*Brief 1*. Reproduce the passage on playing it safe from "It holds the" up to and including "for the generations.".
*Brief 2*. In the passage on playing it safe, where does the writer say the book is probably kept?
*Brief 3*. Pick up the passage on playing it safe after its final sentence and keep writing.

*Extract provided*.
===
There are, of course, the obstacles to consider. A million and one reasons why not. An entire book on being practical and settling for what quietly kills you in the name of caution. If you're not sure where to find this book, ask one of your parents, it's probably on their nightstand. This field guide to playing it safe is passed down through the generations.
It's an old book. Ancient. It is loaded with meticulously documented side notes about everything you've ever failed at, the times you were wrong, the projects left unfinished. It is written in your genetic code, replicated in your DNA. It has verses on being realistic and waxes poetic about not getting your hopes up.
It holds the generations and their death-bed laments, because that is what we do. We put off our biggest dreams, quiet our most burning desires, and we do what it is we think we must do instead of risking whatever it is we think is on the line if we dared to pursue a satisfying life. We put off the lives we want until we have put them off for so long that life has run out. We surrender to death long before the diagnosis is at hand. And we shrug our shoulders and wring our hands, claiming that the "if only," and "I wish I had" scenarios weren't possible, even though we never bothered to find out.
I want to burn that fucking book. I want to ban it from the inner sanctum of my psyche, watch the pages go up in flames Fahrenheit 451 style, and declare it obscene and immoral. I want to rewrite the code, and leave something less murderous as a guidebook for the generations.
===
*Information shown*.
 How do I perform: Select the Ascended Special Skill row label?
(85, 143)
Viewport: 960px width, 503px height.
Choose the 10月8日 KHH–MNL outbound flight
===
*Final answer 1*.
It holds the generations and their death-bed laments, because that is what we do. We put off our biggest dreams, quiet our most burning desires, and we do what it is we think we must do instead of risking whatever it is we think is on the line if we dared to pursue a satisfying life. We put off the lives we want until we have put them off for so long that life has run out. We surrender to death long before the diagnosis is at hand. And we shrug our shoulders and wring our hands, claiming that the "if only," and "I wish I had" scenarios weren't possible, even though we never bothered to find out.
I want to burn that fucking book. I want to ban it from the inner sanctum of my psyche, watch the pages go up in flames Fahrenheit 451 style, and declare it obscene and immoral. I want to rewrite the code, and leave something less murderous as a guidebook for the generations.

*Final answer 2*. On one of your parents' nightstands.

*Final answer 3*.
I don't want to hear one more word about being realistic or accepting what is. Don't hand me your soiled laundry list of all of the ways I could fail. As if I haven't already. As if it killed me. As if I'm still not right here after failing more times than I can count. Don't say it like failing could be any worse than being seventy-seven years old and thinking about what could have been, and how god damn average and ordinary the last forty years were, because I played it safe, not pursuing the life I wanted, out of fear of disappointment. Jesus, Mary, and all things holy, please tell me what could possibly be more disappointing than that?
I have considered the obstacles. I have considered them at length. And I consider them nothing more than a stutter as I find my silenced yearnings, pull them from my throat, and shout out the one reason I have to do this and I have to do it now. I cannot wait another minute to begin.
I am never going to arrive at some magical, all conditions are perfect, now is the right time. No, not in a few years. No, not when the kids are grown. Not after retirement, hell no. Most certainly not someday. Now. This is my life and I am living it now.